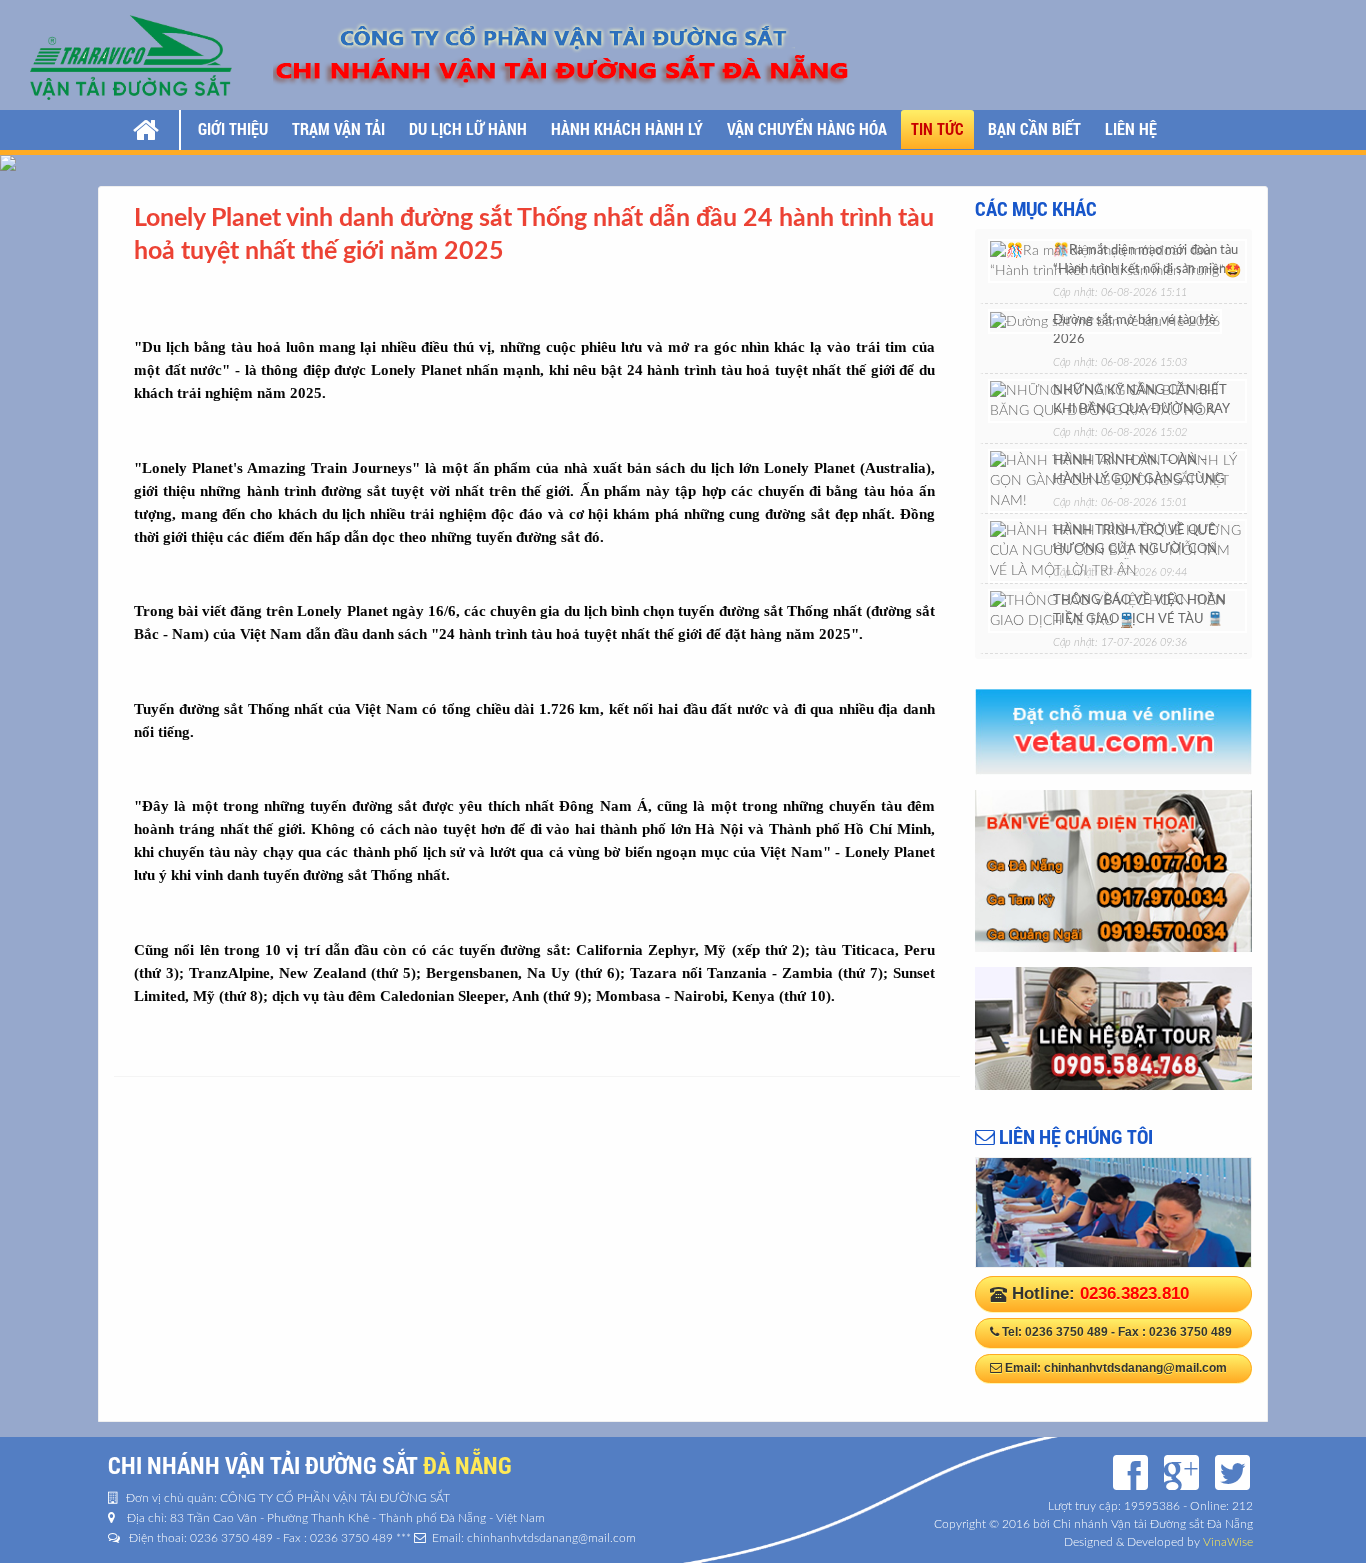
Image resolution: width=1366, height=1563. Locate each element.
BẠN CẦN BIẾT (1034, 128)
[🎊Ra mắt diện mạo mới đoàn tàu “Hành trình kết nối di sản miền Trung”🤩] (1117, 260)
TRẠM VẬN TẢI (338, 128)
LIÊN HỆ (1131, 128)
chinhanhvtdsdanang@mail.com (1135, 1368)
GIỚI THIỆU (233, 128)
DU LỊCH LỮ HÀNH (468, 128)
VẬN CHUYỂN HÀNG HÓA (807, 128)
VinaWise (1228, 1542)
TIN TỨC (937, 128)
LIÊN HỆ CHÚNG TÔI (1074, 1136)
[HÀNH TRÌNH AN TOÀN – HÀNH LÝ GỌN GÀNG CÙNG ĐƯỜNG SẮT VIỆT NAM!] (1117, 480)
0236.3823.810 (1134, 1293)
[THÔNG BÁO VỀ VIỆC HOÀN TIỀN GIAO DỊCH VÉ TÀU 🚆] (1117, 610)
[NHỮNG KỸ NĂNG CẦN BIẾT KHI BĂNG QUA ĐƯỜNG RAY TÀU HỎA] (1117, 400)
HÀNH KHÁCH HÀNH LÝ (627, 128)
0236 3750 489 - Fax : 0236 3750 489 (1128, 1332)
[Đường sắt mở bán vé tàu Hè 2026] (1105, 321)
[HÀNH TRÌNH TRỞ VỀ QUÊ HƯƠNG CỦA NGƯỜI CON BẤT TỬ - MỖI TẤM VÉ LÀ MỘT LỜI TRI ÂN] (1117, 550)
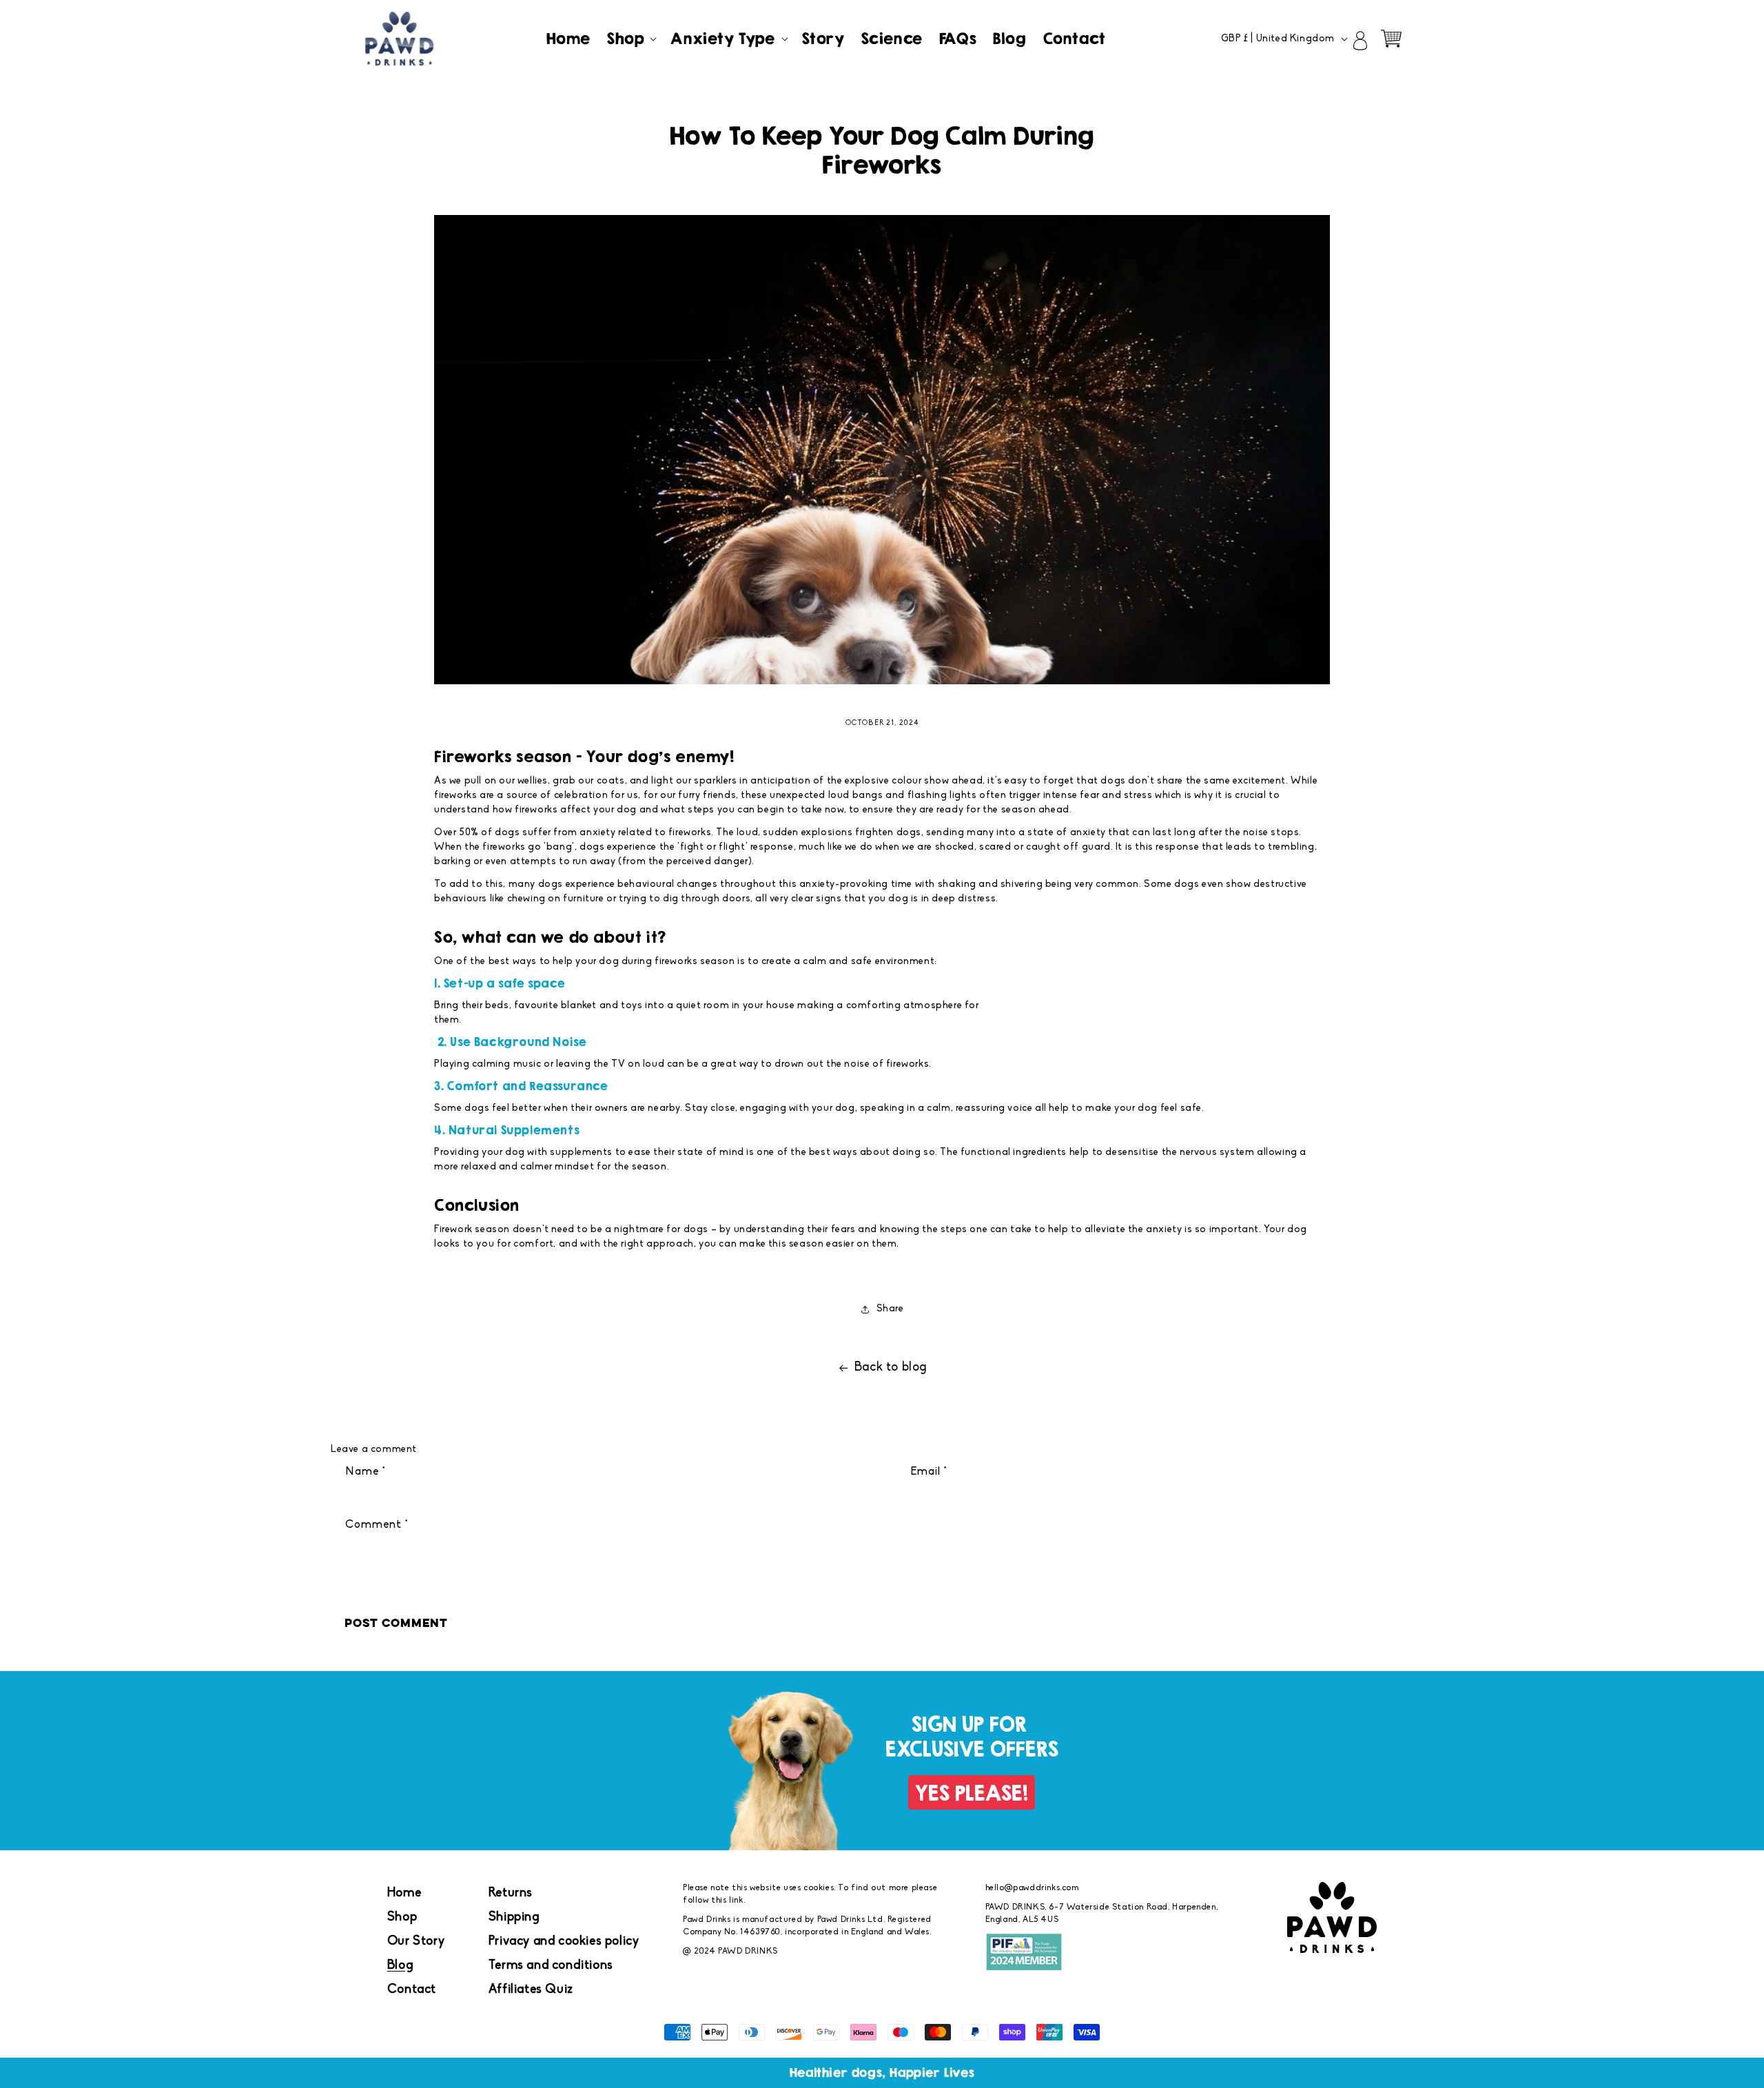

### YOUR ASSIGNMENT
Nothing but the lines from the one holding "VẬN CHUYỂN HÀNG HÓA (807, 128)" through the last line of the entries should be written out, exactly and inclusively, minus the pictures.

### THE COMPLETED TASK
VẬN CHUYỂN HÀNG HÓA (807, 128)
VinaWise (1228, 1542)
TIN TỨC (937, 128)
LIÊN HỆ CHÚNG TÔI (1074, 1136)
[HÀNH TRÌNH AN TOÀN – HÀNH LÝ GỌN GÀNG CÙNG ĐƯỜNG SẮT VIỆT NAM!] (1117, 480)
0236.3823.810 (1134, 1293)
[THÔNG BÁO VỀ VIỆC HOÀN TIỀN GIAO DỊCH VÉ TÀU 🚆] (1117, 610)
[NHỮNG KỸ NĂNG CẦN BIẾT KHI BĂNG QUA ĐƯỜNG RAY TÀU HỎA] (1117, 400)
HÀNH KHÁCH HÀNH LÝ (627, 128)
0236 3750 489 - Fax : 0236 3750 489 (1128, 1332)
[Đường sắt mở bán vé tàu Hè 2026] (1105, 321)
[HÀNH TRÌNH TRỞ VỀ QUÊ HƯƠNG CỦA NGƯỜI CON BẤT TỬ - MỖI TẤM VÉ LÀ MỘT LỜI TRI ÂN] (1117, 550)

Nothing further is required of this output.